Nur die konfessionellen Jugendorganisationen – darunter die CPD und die DPSG – waren von Schirachs Verboten zunächst noch nicht betroffen.

Das Reichskonkordat vom 20. Juli 1933 schützte vorerst auch die DPSG, die 1933 ihre geplanten Sommerlager durchzuführen vermochte. Im April 1935 zählte die DPSG ca. 16.000 Mitgliedern.

Auch der CPD haben die kirchlichen Bindungen zunächst das Überleben im NS-Staat ermöglicht.

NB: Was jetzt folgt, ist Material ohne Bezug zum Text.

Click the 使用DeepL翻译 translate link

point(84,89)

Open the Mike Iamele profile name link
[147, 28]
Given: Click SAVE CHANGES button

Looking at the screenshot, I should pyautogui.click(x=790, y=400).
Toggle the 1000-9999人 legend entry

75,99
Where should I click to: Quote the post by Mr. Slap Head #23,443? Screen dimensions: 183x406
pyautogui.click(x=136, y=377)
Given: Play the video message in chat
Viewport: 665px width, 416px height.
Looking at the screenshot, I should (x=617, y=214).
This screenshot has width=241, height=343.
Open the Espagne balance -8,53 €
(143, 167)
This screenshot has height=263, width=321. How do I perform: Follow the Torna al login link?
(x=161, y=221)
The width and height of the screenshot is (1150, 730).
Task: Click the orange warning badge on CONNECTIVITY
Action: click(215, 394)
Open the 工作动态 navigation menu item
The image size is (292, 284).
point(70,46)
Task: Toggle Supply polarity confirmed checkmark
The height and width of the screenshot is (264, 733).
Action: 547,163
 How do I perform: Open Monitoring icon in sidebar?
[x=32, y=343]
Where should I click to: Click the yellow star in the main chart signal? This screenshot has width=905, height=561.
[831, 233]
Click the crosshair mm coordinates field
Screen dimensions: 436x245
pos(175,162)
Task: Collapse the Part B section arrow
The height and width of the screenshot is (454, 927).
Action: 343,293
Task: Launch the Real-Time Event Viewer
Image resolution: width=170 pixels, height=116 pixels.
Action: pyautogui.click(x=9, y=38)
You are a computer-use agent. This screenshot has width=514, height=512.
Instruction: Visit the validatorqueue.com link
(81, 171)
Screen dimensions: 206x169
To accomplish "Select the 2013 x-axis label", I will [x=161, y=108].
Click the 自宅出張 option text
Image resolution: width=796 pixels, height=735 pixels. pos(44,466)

Der Kampf um ihre jungen Pfadfinder war für die CPD verloren, als Reichsbischof Ludwig Müller seine evangelische Kirche und ihre Jugend verriet, indem er im November 1933 mit Schirach einen Staatsvertrag schloss, der auch die CPD  zwang, ihre unter 18 Jahre alten Mitglieder ab März 1934 in die HJ und ihre Untergliederungen zu überstellen.

Eine beachtliche Minderheit aus allen Bünden und sozialen Schichten hat sich dem NS-Regime und seiner Staatsjugend aus den unterschiedlichsten Gründen verweigert. Sie hat sich in den 12 Verbotsjahren immer wieder an verschwiegenen Orten getroffen, hat Lager durchgeführt, illegale Treffen besucht oder auch selbst arrangiert.

Einige Pfadfinderführer landeten in Konzentrationslagern. Nur ganz wenige fanden den Weg in den aktiven Widerstand und arbeiteten im Untergrund gegen das NS-Regime.

Alexander Lion überlebte die NS-Zeit nur unter erschwerten Bedingungen: Anfang 1935 hatte er erstmals eine Hausdurchsuchung hinzunehmen und Verhöre durch Polizei und Gestapo durchzustehen.

Als Lion aufgrund einer Denunziation im Sommer 1942 von einem SA-Kommando gelyncht werden sollte, rettete ihm der Bürgermeister von Kolbermoor, bei Rosenheim, das Leben indem er ihn warnen ließ.